Matt Soren and 13-year-old Luke O'Connor of Glen

Matt Soren and 13-year-old Luke O'Connor of Glen Head pose for a portrait after gathering baseball equipment outside Cove Sports Academy in Glen Cove that will be donated to children in South Africa on Thursday, August 1, 2019. Credit: James Escher

There’s not much room left on Matt Soren’s passport.

In the last five years, the 28-year-old Roslyn native and former Long Island Ducks righthander has played baseball in Australia, South Africa and, this summer, with the Israeli national team. Now, Soren said he’s looking to give back to the communities that embraced him.

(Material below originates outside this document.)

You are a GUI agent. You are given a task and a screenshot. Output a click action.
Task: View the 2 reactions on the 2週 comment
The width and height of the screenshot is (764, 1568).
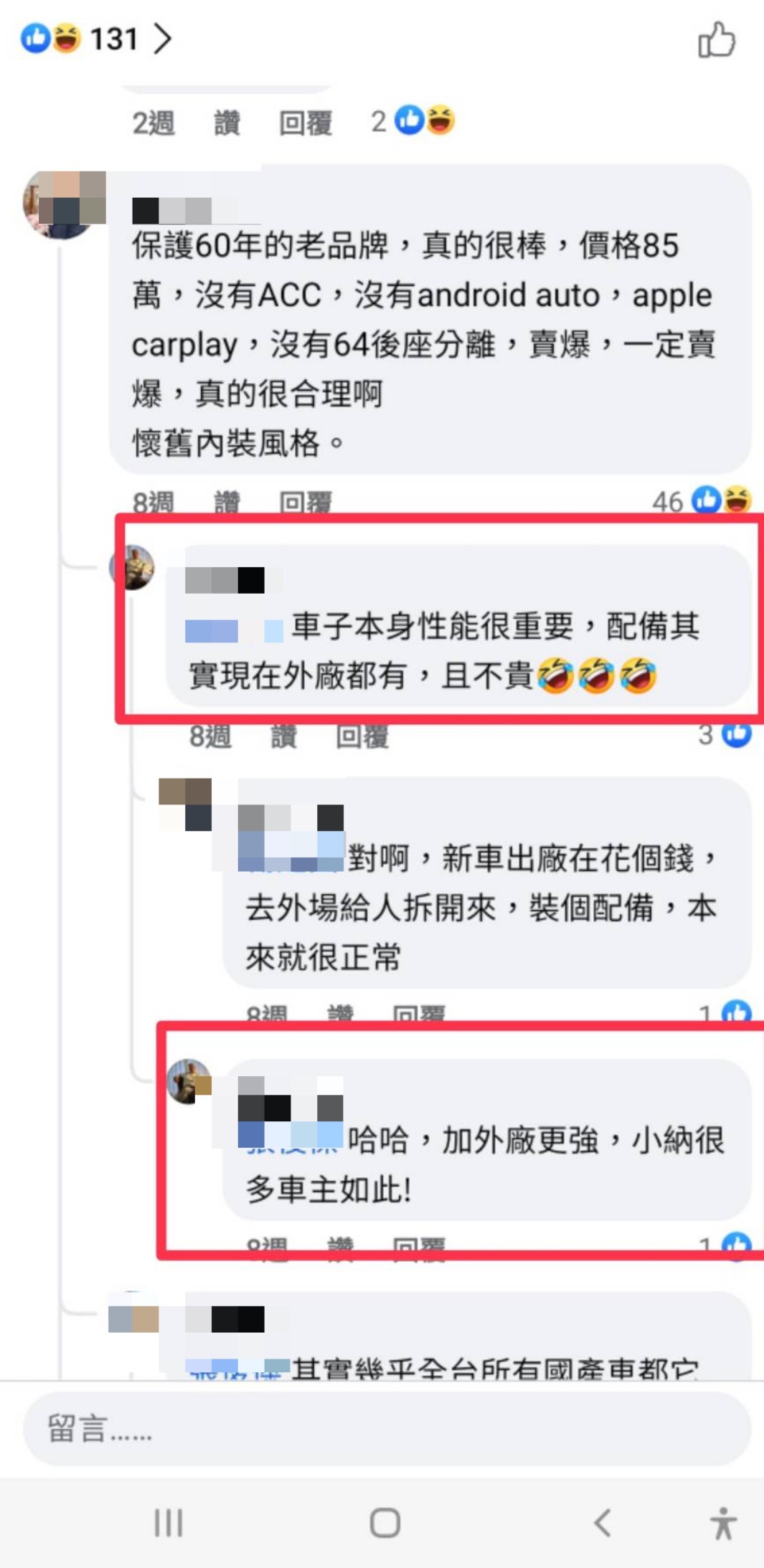coord(412,121)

Over the last few months, Soren has orchestrated a fundraising drive, collecting baseball equipment to send back to the areas around Cape Town, South Africa, where he played for two years. He’s accrued hundreds of pieces, from bats to balls and gloves, calling the experience both rewarding and a little surprising.

“I wasn’t expecting this much,” said Soren, who spent one season in the Philadelphia Phillies organization after being drafted in the 19th round and pitched in 12 games for the 2015 Ducks “You kind of fall in and out of love with the game, but then you get the experience of seeing it through another prism or another person’s perspective. Then it’s ‘Oh, wow, this is bigger than where we are.’”

After pitching collegiately at Delaware, Soren spent 2013 in the Gulf Coast and New York-Penn League. He played independent baseball from 2014-2015 and competed internationally until 2016, but said the grind of those leagues was difficult so, this spring, he started looking for new options.

He reached out to Team Israel after reading about other pros who had obtained their citizenship to play for the squad and became a citizen himself in April. Since then, Soren has been to Israel, Bulgaria and Lithuania with the team.

“I love being in a competitive environment again, being able to show off my stuff, show that I can still throw with the best of them,” Soren said.

Although his career hasn’t been traditional, Soren said his experiences, particularly on the international circuit, have helped open his eyes to the opportunities in front of him.

They might be a little outside the box, but sometimes those are the best pitches to throw.

“Obviously the main goal when you get drafted out of college is to play in the big leagues,” Soren said. “Everybody has their different paths in life. I saw early on, once I really got to play abroad, especially in South Africa, there was a bigger purpose.”

For Soren, that purpose means helping others as much and as often as possible. He said he’s seen the game grow everywhere he’s been, whether that’s villages in Israel, which he and his teammates visited, or around the horn of Africa.

“When I lived abroad, you see how much of a factor America is, really, on everyone else,” Soren said. “It’s pop culture, music, movies, sports, and when you have a thing that connects as much as baseball, these kids are like, ‘America, that’s the land of opportunity. This is the sport of the land of opportunity.’”

As with most of his endeavors, Soren, who also coaches the Pro Diamond Select travel team on Long Island, has made the fundraising drive an international effort.

Adelphi baseball assistant and fellow Pro Diamond Select coach Zach Goldstein worked with Soren on the Long Island drive, while former teammate Jaz Shergill started his own drive in Toronto. Miles October, who owns the company Play Sport4Life and brought Soren to Cape Town in 2015, is paying for the shipments to South Africa.

“We want to be good people and show support for all the people that are trying to play baseball and trying to be in sports,” Goldstein said. “Matt’s a great role model and it’s cool to do this with him.”

Soren said he still hopes to pitch in the majors, but added that the last few months have been lifechanging. He’ll be back on the road in September, when Israel competes in the A Pool tournament of the European Championships, and said he's still acceptingt donations at Cove Sports Academy in Glen Cove, working to eventually expand the equipment drive to more countries.

“These kids, it’s going to change their lives, it really will,” Soren said. “I’ve seen it firsthand, when I just brought them one of my gloves. This is enough to field leagues, which makes it well worth it.”